• What to produce
Gather every line of the material that contains the string "accomplish", treating uppercase and lowercase as different.

(Text and item location entries)

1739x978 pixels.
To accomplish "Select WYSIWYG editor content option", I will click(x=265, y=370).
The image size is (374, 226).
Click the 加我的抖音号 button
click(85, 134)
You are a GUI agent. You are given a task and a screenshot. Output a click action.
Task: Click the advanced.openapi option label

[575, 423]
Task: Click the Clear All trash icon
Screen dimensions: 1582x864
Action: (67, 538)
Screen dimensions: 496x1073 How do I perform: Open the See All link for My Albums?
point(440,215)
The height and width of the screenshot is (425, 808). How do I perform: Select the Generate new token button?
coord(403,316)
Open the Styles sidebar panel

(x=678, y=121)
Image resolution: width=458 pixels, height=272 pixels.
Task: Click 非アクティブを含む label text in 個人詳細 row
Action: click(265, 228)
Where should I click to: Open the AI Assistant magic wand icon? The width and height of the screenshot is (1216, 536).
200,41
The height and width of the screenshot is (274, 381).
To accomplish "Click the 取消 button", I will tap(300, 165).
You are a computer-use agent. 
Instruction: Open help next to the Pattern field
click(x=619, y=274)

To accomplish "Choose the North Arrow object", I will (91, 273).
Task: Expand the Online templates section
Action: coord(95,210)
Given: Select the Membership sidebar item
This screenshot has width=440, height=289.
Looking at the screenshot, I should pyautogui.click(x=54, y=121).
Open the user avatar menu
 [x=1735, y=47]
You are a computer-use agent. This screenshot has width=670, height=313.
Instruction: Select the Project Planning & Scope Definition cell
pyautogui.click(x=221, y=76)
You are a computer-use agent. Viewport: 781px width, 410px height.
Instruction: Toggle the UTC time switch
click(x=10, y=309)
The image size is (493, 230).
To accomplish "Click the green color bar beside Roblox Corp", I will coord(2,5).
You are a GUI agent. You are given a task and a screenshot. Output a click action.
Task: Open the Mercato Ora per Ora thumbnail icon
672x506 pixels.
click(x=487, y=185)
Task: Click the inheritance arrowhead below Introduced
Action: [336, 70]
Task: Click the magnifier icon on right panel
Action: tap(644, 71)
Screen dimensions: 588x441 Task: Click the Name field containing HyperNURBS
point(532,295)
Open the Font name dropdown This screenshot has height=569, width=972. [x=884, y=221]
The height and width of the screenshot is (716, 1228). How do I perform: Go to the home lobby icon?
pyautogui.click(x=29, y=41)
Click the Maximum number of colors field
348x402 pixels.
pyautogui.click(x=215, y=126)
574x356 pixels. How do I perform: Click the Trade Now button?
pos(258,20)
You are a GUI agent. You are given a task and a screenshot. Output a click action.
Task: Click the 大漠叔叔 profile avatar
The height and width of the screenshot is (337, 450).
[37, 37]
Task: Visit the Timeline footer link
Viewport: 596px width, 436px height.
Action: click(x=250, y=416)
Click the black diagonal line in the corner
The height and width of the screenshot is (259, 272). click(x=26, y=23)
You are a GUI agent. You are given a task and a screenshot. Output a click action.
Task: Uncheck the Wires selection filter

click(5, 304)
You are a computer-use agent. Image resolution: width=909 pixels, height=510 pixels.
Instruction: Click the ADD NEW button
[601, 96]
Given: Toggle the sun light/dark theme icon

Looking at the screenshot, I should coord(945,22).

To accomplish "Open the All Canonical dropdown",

• Expected output
To accomplish "Select WYSIWYG editor content option", I will click(x=265, y=370).
To accomplish "Click the 取消 button", I will tap(300, 165).
To accomplish "Choose the North Arrow object", I will (91, 273).
To accomplish "Click the green color bar beside Roblox Corp", I will coord(2,5).
To accomplish "Open the All Canonical dropdown",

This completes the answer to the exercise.